The seat rail in a car, a not very spectacular metal part, but one that fulfills an eminently important function: It locks the car seat in place, holds it securely, and can save the driver's life in the event of an accident. For this reason, manufacturers of such rails must be certain that all welds and welding points are flawless – and they need machines that guarantee precisely that. Or at least machines that can detect that the third welding point on the back left is defective and that the workpiece needs to be rejected.
These are the kinds of questions that preoccupy Richard Bannmüller. He is the Chief Technology Officer of the laser division at the technology company Trumpf and wants to optimize processes, minimize scrap, and prevent production errors as much as possible, especially for industries like the automotive sector with its low margins. And the mechanical engineer is increasingly turning to artificial intelligence (AI) to achieve this.

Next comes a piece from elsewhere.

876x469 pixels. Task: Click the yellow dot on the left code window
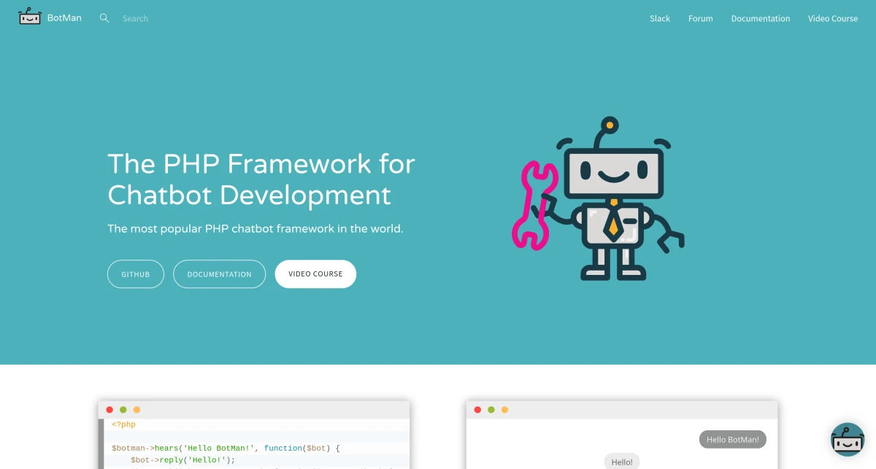click(136, 409)
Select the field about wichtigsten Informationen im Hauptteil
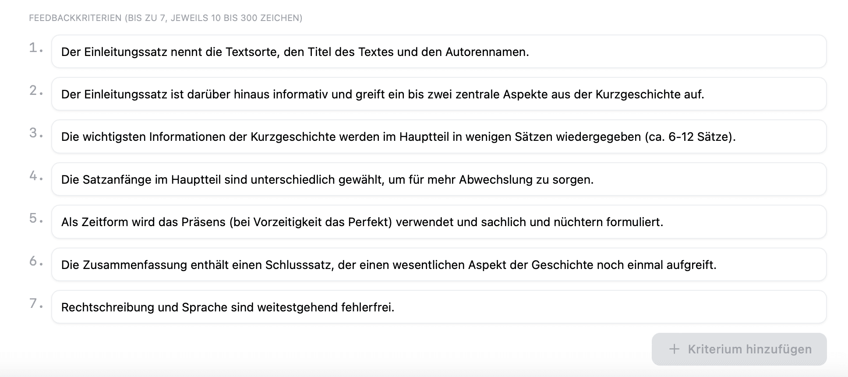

Until now, such inspection processes have been complex and inefficient. Components regularly have to be removed from production, and welds cut open and inspected to ensure the strength of the parts. "But if I now use AI, I can not only document every component, but I can also have all the data in the process evaluated and analyzed simultaneously, so that I can identify not only defective parts but also the reason why a process is going wrong," explains Bannmüller. The engineer repeatedly uses the term "going wrong" to describe what shouldn't happen: that a work process is flawed and produces defective workpieces.
One example of such an inspection would be a welding process that is simultaneously monitored by a camera and a laser beam – not the welding beam itself, but one that scans the depth of the weld in the molten phase of the metal." "When I review all the data, I find not only the defective parts but also the reason for the defects, because the AI checks all the data and can thus determine which parameters changed at the time of the error," explains Bannmüller. "This allows me to achieve a level of quality and speed that is impossible with manual inspections."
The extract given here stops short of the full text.